Below we set out some of the most fundamental terms which should -and should not- be included in all zero-hour contracts:
- Individuals engaged under a zero-hour contract can be employees or workers. Given that employees are provided with greater statutory rights and protections than workers, it is important to confirm whether the individual is a worker or an employee within the contract and, if they are a worker, to confirm that the contract is not a contract of employment
- If the individual is engaged as a worker, make sure any definitions or terminology used in the contract reflect this status. For example, do not refer to the company as the Employer; either use the name of the company or refer to it as the Company
- Set out the business need behind the adoption of a zero-hour contract, such as fluctuating business demands, so that the individual has clear understanding of how the contract will work in practice. This also helps to demonstrate why a zero hours contract is appropriate and has been offered
- Set out what the worker will be paid if they undertake work (normally an hourly rate) and when they will be paid. Zero-hour contract workers are now entitled to itemised payslips showing the number of hours paid where the worker is paid on an hourly rate basis
- Zero-hour contracts are absent of the usual mutuality obligation that exists between an employer and an employee so it is important to explain when and how work may be offered to the individual and the circumstances in which an offer of work may be turned down -if the contract allows the individual to do this. However, as a company would expect a zero-hour worker to be available to work when they are offered work, including a limitation on the amount of times work could be refused within a certain time period serves to provide improved certainty for the company
- Clauses which require a worker to work exclusively for one company, known as exclusivity clauses are unenforceable following the ban by the coalition government in May 2015. This was done to ensure that individuals engaged under zero-hour contracts, with no guarantee of work, are not prevented from working elsewhere
- The regulations relating to National Minimum Wage and Working Time Regulations apply to both workers and employees and any contract should reflect these rights
- Termination of the contract – this can be automatic on completion of each assignment of work (on the basis that the contract has no presumption of continuity meaning that each assignment is a new and severable contract, thereby making it clear that the worker is not working under an umbrella contract and, as such, has no continuity of work) or, in the case of employees, following the statutory minimum periods of notice. Also, make it clear that just because work has previously been offered, does not infer an entitlement to, or expectation of, future work
Zero-hour workers have the same holiday rights as employees, being 5.6 weeks, inclusive of public holidays (pro-rated where applicable). Calculating holiday entitlement for a zero-hour worker can however prove difficult. Most commonly, the calculation is based upon 12.07% of the hours worked in that holiday year. But this only takes into account the periods which have actually been worked, which provide unreliable results when calculating holiday entitlement for a zero-hour worker.
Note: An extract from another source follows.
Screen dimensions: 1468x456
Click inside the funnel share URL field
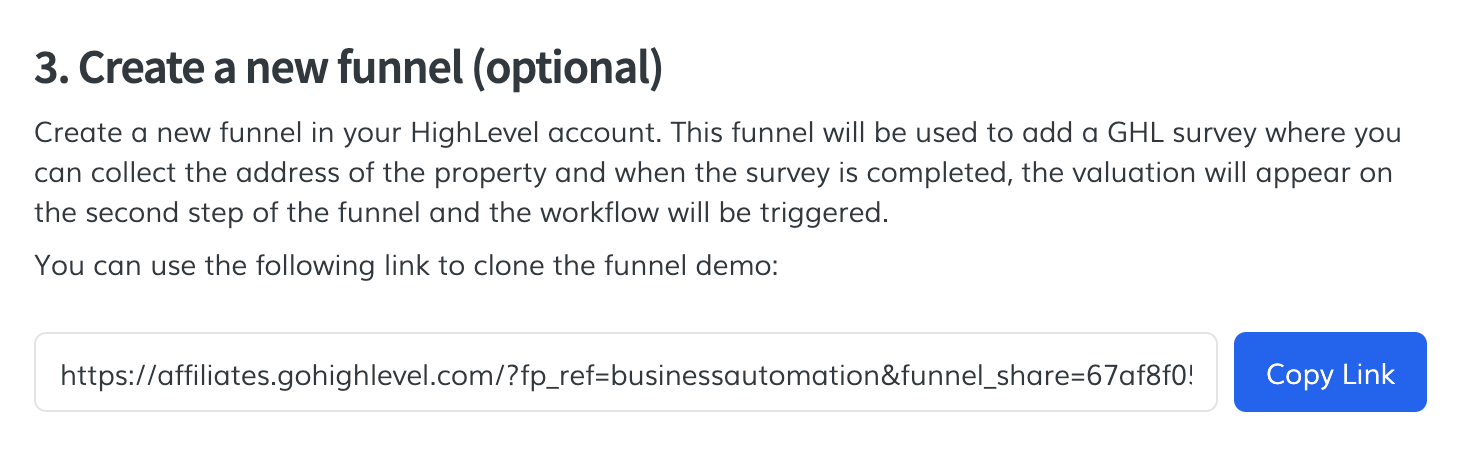(x=625, y=373)
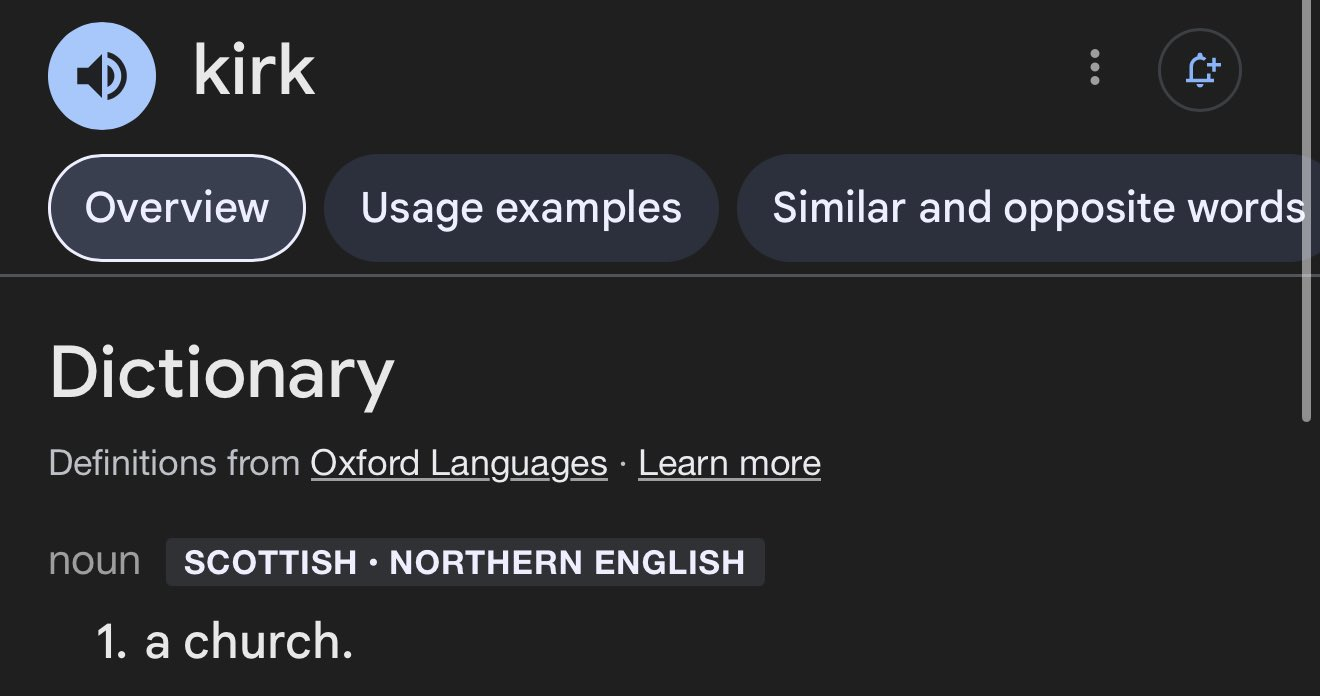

Naturally, a company will not wish for zero-hour workers to take holiday during a period of appointed work and, whilst a company cannot prevent a worker from exercising their right to annual leave altogether, a contract should be drafted in a way which requires the worker to accept work when it is offered but to then apply for annual leave from that work utilising the number of hours of leave they have accrued to date.
Therefore, the main issues to watch out for with holiday for zero-hour workers are as follows:
- Calculating accrued holiday
- Deciding when holiday is taken
- Calculating holiday pay by reference to the 12-week period prior (to be increased to 52 weeks as of 6 April 2020)
Further rights coming... Right to written statement of terms to be provided before the first day of work (to come into effect in April 2020)
- Right to request a more stable contract (date to be implemented is currently to be confirmed but it is a promise further reiterated in the Conservative 2019 manifesto).